When we joined the OPC this past Lord's Day, we were asked five questions. Since we were received into membership by reaffirmation of faith, these questions seem like a good starting place to understand what is necessary for salvation.

Of course, there seems to be bound up in these questions a sense of ecclesiastical authority and Christian accountability as were becoming members of an locally established church. So I might not take this list as revealing what is absolutely necessary for salvation.

For instance, a person may not be a member of a locally established church. Consider the thief on the cross. Or, consider a home-church guy who has his ecclesiology wrong. However, not being a member of locally established church *may* be an indication that someone is dangerously close to being found unworthy of the title _Christian_ since there is no salvation apart from the church of Christ.

So, as far as a healthy profession of faith is concerned, I would be concerned for anyone who not, at the very least, agree with these five questions. And I would seriously wonder if a person were really a true Christian if they did not agree to what these questions ask regarding the nature of God, the work he did, and their sinfulness before him.

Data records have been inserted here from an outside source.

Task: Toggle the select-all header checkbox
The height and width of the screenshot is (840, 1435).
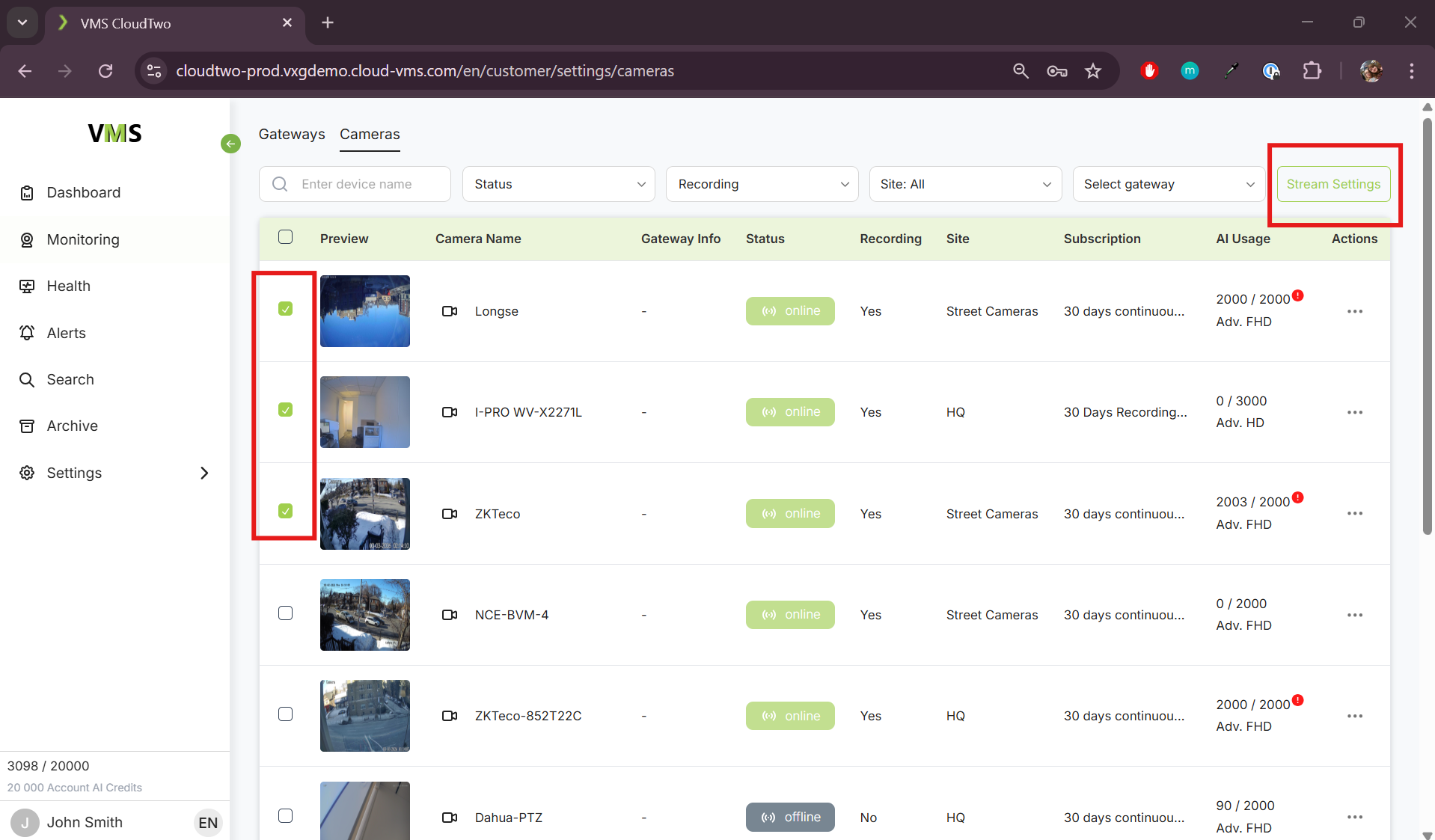Action: point(285,237)
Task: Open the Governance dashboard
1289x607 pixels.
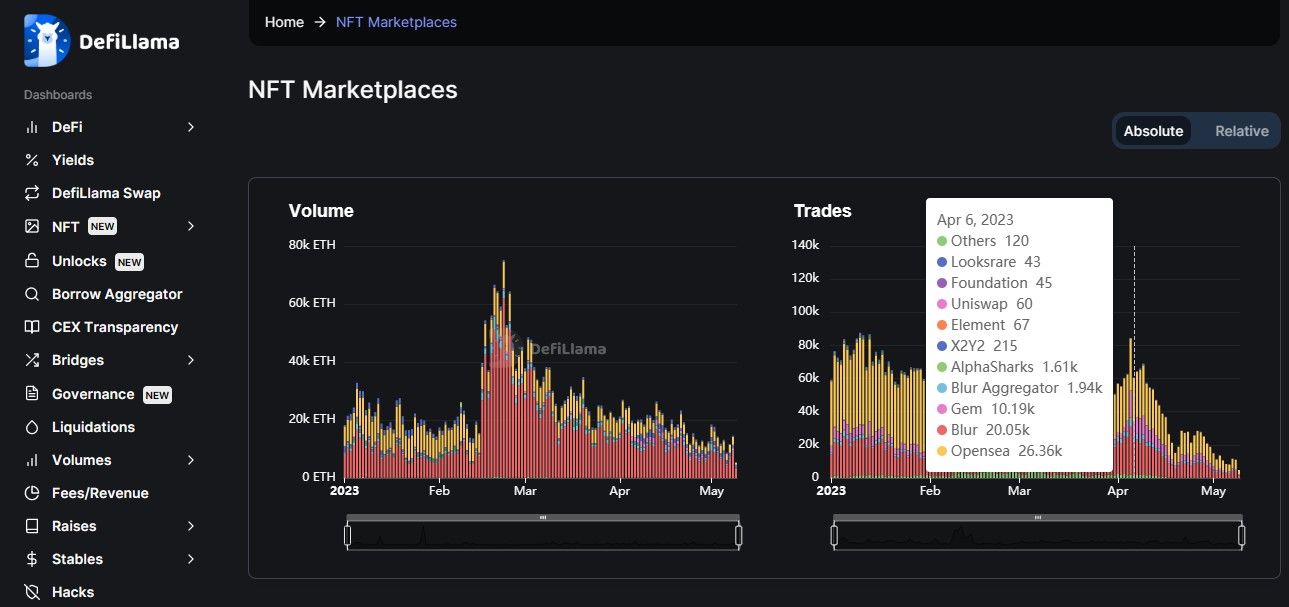Action: tap(93, 394)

> (1) Do you believe the Bible, consisting of the Old and New Testaments, to be the Word of God, and its doctrine of salvation to be the perfect and only true doctrine of salvation?
> (2) Do you believe in one living and true God, in whom eternally there are three distinct persons—God the Father, God the Son, and God the Holy Spirit—who are the same in being and equal in power and glory, and that Jesus Christ is God the Son, come in the flesh?
> (3) Do you confess that because of your sinfulness you abhor and humble yourself before God, that you repent of your sin, and that you trust for salvation not in yourself but in Jesus Christ alone?
> (4) Do you acknowledge Jesus Christ as your sovereign Lord, and do you promise that, in reliance on the grace of God, you will serve him with all that is in you, forsake the world, resist the devil, put to death your sinful deeds and desires, and lead a godly life?
> (5) Do you promise to participate faithfully in this church's worship and service, to submit in the Lord to its government, and to heed its discipline, even in case you should be found delinquent in doctrine or life?


----------